─── SUPPLIED RECORDS ───

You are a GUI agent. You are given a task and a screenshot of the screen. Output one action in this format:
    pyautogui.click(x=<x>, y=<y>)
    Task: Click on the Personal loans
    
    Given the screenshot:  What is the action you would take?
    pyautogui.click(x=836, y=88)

───

Render every line of the listing above as a JSON list of strings, with one string per line and blank lines omitted.

[
  "You are a GUI agent. You are given a task and a screenshot of the screen. Output one action in this format:",
  "    pyautogui.click(x=<x>, y=<y>)",
  "    Task: Click on the Personal loans",
  "    Given the screenshot:  What is the action you would take?",
  "    pyautogui.click(x=836, y=88)"
]